|We are very blessed that in this downturn of the oil & gas business, we have the precision engineering side. Look at the numbers -- it's a blessing, right?"
-- Sydney Yeung, CEO of GSS Energy.
(Photo by Leong Chan Teik)
GSS ENERGY, depending on your expectations, could be considered a reasonably, or under priced stock that comes with a "free option".
GSS Energy has two business segments -- precision engineering (which is doing fine) and oil and gas (which suffered a sharp setback in 2015 (see previous report) and contributed no revenue in 1H2016.
At the current price level of 6 cents, the stock is arguably reflecting just the valuation of its precision engineering business -- rather cheaply.
It accords no value to the oil and gas segment as it has yet to find a new lease of life. And when it does, the stock could enjoy a strong re-rating.
A quick run-through of GSS Energy's recent financial results: GSS Energy reported total revenue of S$35.2 million for 1H2016, which was entirely from the precision engineering business.
Revenue from the precision engineering business -- which produces a wide range of products and parts for mainly the consumer MNCs -- increased about 17.7% from S$29.9 million in 1H2015. The increase is attributable to larger orders placed by existing customers.
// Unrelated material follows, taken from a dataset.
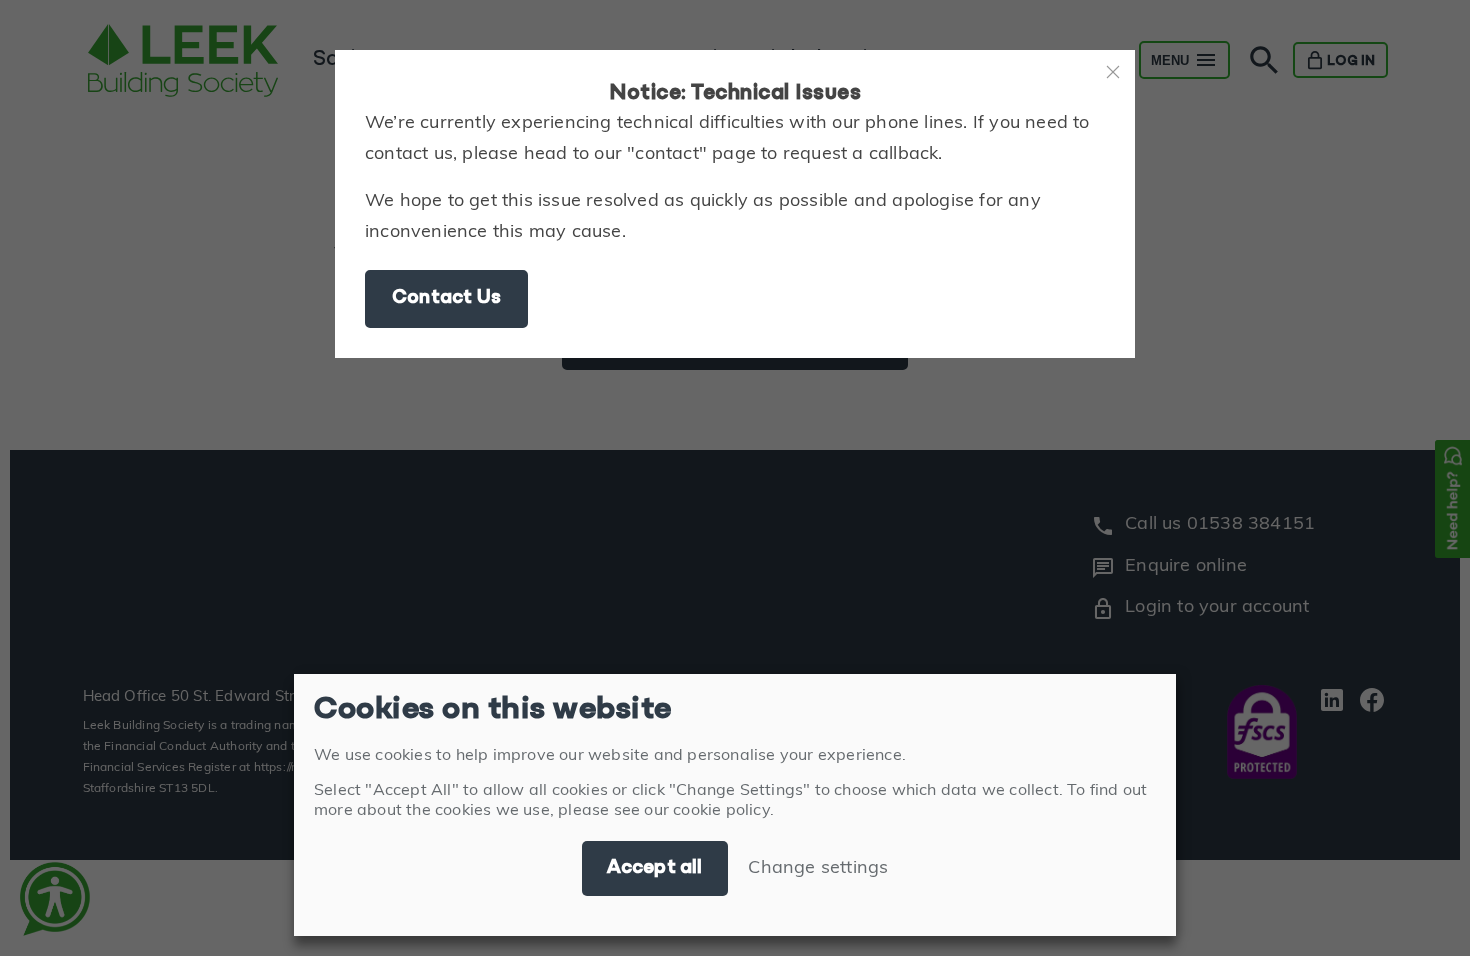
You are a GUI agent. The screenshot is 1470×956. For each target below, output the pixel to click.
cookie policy (721, 811)
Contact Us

The precision engineering segment's net profit amounted to S$6.95 million in 1H16 versus S$3.11 million in 1H15.
The Group's 1H16 net profit was S$6.95 million, compared to a S$20.6 million net loss in 1H15 due mainly to an impairment loss on its oil & gas business.
This time, GSS benefitted from “other income gain” of S$3.3 million (pre-tax) from the Changzhou Government State Land Office, being the second tranche of compensation under a land acquisition agreement.
|Net asset value
|Source: Bloomberg, Company
(On the oil & gas side, there was an accounting gain of S$3.2 million from the disposal of subsidiary Cepu Sakti Energy).
Assuming the precision engineering segment delivers profit similar to last year's S$7.6 million, GSS Energy thus trades at about 4X PE.
Ex-net cash of S$14.7 million, the PE is about 2X.
The oil & gas business is the wild card.
In its 1H16 financial statement, the company said "we will continue to actively source for new growth and valued opportunities selectively" in the oil and gas industry.
Its press release said: "Discussions on several operations in the O&G sector are ongoing satisfactorily."
GSS Energy, in a 2015 RHB analyst report, is said to be working to convert one of its four oil fields contracted with state-government corporations in Indonesia to a standard joint operation contract (KSO).
A key feature of a KSO arrangement is it allows full cost recovery. The deal typically spans 20 – 30 years and allows all economically recoverable reserves to be recorded as reserves.